Exercise instructions: Please copy every record below exactly and leave out the pictures.

Records drawn from a dataset:
++++++++++++++++++++
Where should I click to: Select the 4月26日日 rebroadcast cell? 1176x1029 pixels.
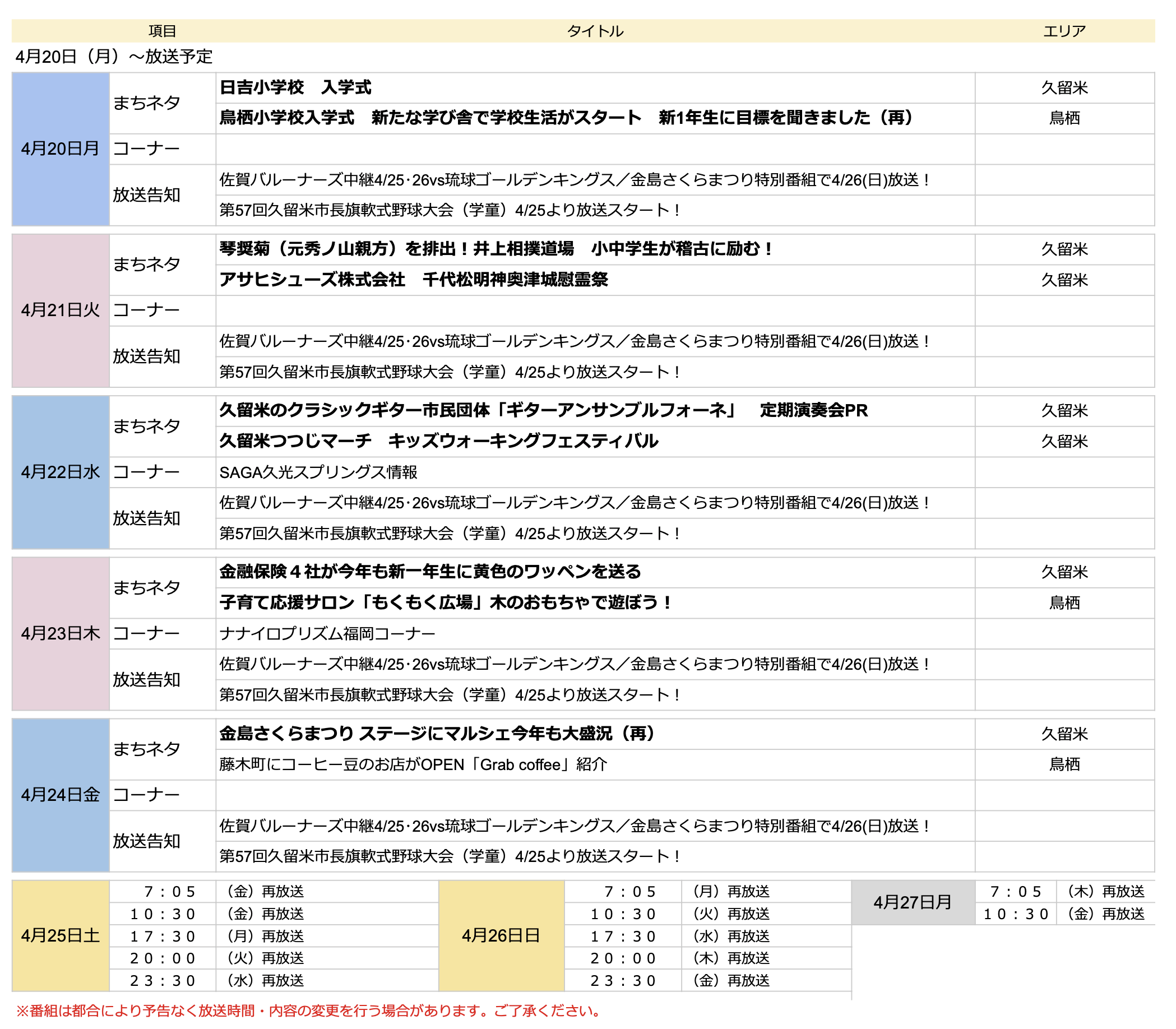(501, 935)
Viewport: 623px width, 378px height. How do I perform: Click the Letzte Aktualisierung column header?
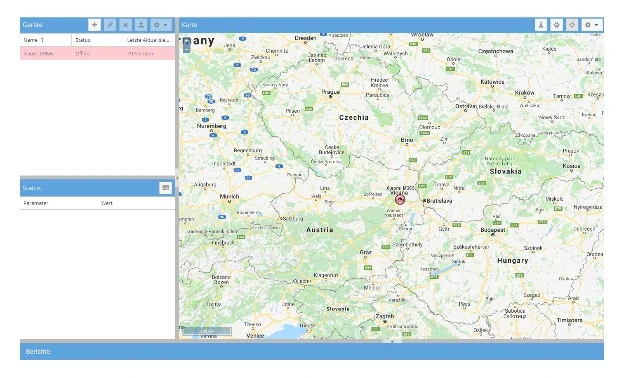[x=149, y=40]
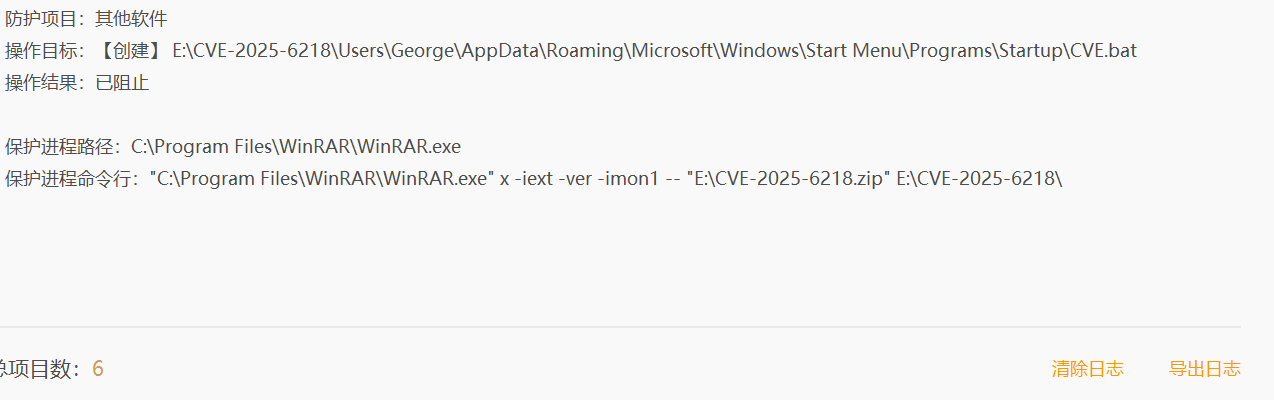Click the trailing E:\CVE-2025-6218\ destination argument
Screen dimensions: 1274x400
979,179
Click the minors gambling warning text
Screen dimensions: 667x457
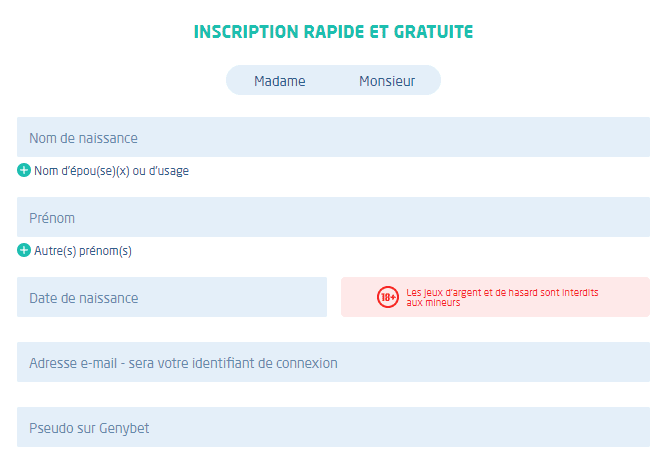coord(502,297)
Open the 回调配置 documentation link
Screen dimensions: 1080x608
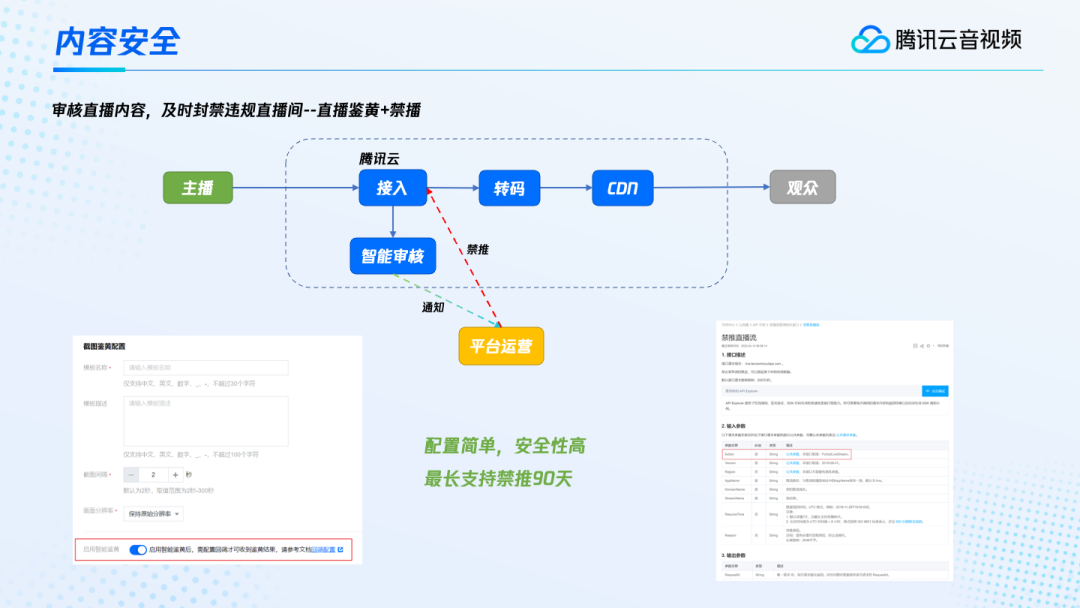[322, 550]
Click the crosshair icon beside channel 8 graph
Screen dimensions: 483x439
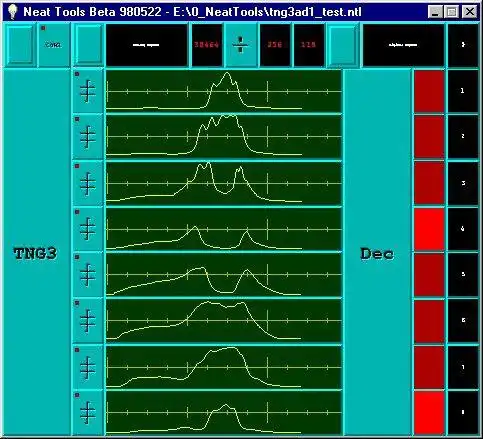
++++++++++++++++++++
Output of the exercise:
Where should I click to: Select the 4月26日日 rebroadcast cell? 1176x1029 pixels.
(501, 935)
Viewport: 623px width, 378px height. How do I perform: Click the Letzte Aktualisierung column header?
[x=149, y=40]
Click the trailing E:\CVE-2025-6218\ destination argument
Screen dimensions: 1274x400
979,179
Click the minors gambling warning text
Screen dimensions: 667x457
coord(502,297)
Open the 回调配置 documentation link
Screen dimensions: 1080x608
[322, 550]
Click the crosshair icon beside channel 8 graph
Screen dimensions: 483x439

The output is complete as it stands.